En 2002, sa maquette du parc de l’Hermitage, acquise par le Centre Pompidou à Paris en 2012 est un constat de l’état d’abandon auquel était livré alors l’un des trop rare espace vert casablancais. En 2005, l’artiste réalise une maquette du globe Zevaco recouverte de dorures, un hommage à l’architecte et un appel à ne pas oublier ce monument du cœur de la ville, point de jonction entre l’ancienne médina et le Casablanca moderne.
Utilisant les projets de maquette comme autant de déclencheurs de prise de conscience, Hassan Darsi s'est penché cette fois-ci sur le sort de Legal Frères et Cie, bâtiment sis avenue Mers Sultan, que surplombait l’Atelier de La Source du Lion. Ancienne usine de transformation du bois fondée en 1921, la Maison Légal Frères et Cie, témoin d’une période emblématique de l’histoire du Maroc et révélant des pratiques architecturales et industrielles propres à cette histoire, est ensuite laissée à l’abandon depuis sa fermeture en 1932. La bâtisse, déserte et tombant en désuétude, était restée depuis, interdite d’accès au public. Passants casablancais, étrangers et riverains, la côtoyaient, la questionnaient, l’ignoraient ou l’oubliaient. De l’Atelier de la Source du Lion, au sixième étage de l’immeuble d’en face, Hassan Darsi voyait tous les jours depuis 6 années cet étrange et étonnant bâtiment, érigé tel un bout de l’histoire contemporaine des Casablancais. En le reconstruisant en maquette à échelle de 1/50ème, avec la participation de l’autre, Casablancais ou visiteur, il a ouvert les portes du possible : nouvelle histoire, nouvelle forme et nouveaux questionnements. La maquette de Legal frères et Cie, regardée au détail et posée au cœur de collaborations artistiques et d’échanges avec les citoyens, a comme philosophie la nécessité de réfléchir ensemble les réalités sociales et urbaines qu’on ne prend pas le temps de regarder.

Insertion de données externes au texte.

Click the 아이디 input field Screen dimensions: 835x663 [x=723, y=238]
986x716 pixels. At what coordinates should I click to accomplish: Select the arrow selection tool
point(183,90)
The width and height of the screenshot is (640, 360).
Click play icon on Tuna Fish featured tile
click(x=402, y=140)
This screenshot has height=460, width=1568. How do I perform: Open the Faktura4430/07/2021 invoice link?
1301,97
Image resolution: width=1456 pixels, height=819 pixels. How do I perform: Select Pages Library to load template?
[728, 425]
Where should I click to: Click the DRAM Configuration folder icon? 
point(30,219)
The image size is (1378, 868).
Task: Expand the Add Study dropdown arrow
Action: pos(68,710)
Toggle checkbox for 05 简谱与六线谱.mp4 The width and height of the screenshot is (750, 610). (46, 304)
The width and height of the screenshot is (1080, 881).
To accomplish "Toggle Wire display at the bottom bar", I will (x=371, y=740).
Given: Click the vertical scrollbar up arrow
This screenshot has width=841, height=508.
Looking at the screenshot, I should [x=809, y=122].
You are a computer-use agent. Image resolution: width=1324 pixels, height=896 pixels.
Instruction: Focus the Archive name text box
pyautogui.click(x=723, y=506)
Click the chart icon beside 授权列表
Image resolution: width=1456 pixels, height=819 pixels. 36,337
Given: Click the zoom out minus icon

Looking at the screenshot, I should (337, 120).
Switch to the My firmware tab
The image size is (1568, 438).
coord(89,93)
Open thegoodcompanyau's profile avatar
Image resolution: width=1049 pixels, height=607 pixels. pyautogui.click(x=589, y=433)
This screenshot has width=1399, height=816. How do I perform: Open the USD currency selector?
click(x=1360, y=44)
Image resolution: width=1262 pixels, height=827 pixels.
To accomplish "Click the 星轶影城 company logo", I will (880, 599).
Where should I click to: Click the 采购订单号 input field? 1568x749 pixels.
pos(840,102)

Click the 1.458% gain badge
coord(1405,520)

(Le projet a été financé par AFAK, Moussem Festival, La fondation Tamaas,
L’École de Littérature, la Source du Lion et Hassan Darsi).
Vis-à-vis
Il y a la ville, Casablanca...
Il y a son architecture, un savant mélange de genres qui frise parfois le chaotique. Il y a ses vides, ses trop pleins, ses manques... Et puis, il y a ses espaces abandonnés, oubliés depuis si longtemps parfois qu’on n’en sait rien ou plus grand chose... Ni à qui ils appartiennent, ni ce qu’ils ont été... Et encore moins ce qu’ils deviendront... Et d’ailleurs, qui s’en inquiète ? A part quelques promoteurs immobiliers... Finalement, ce ce qui reste à faire avec ces espaces oubliés, c’est rêver, imaginer ce qu’ils pourraient devenir, tirer des plans sur la comète...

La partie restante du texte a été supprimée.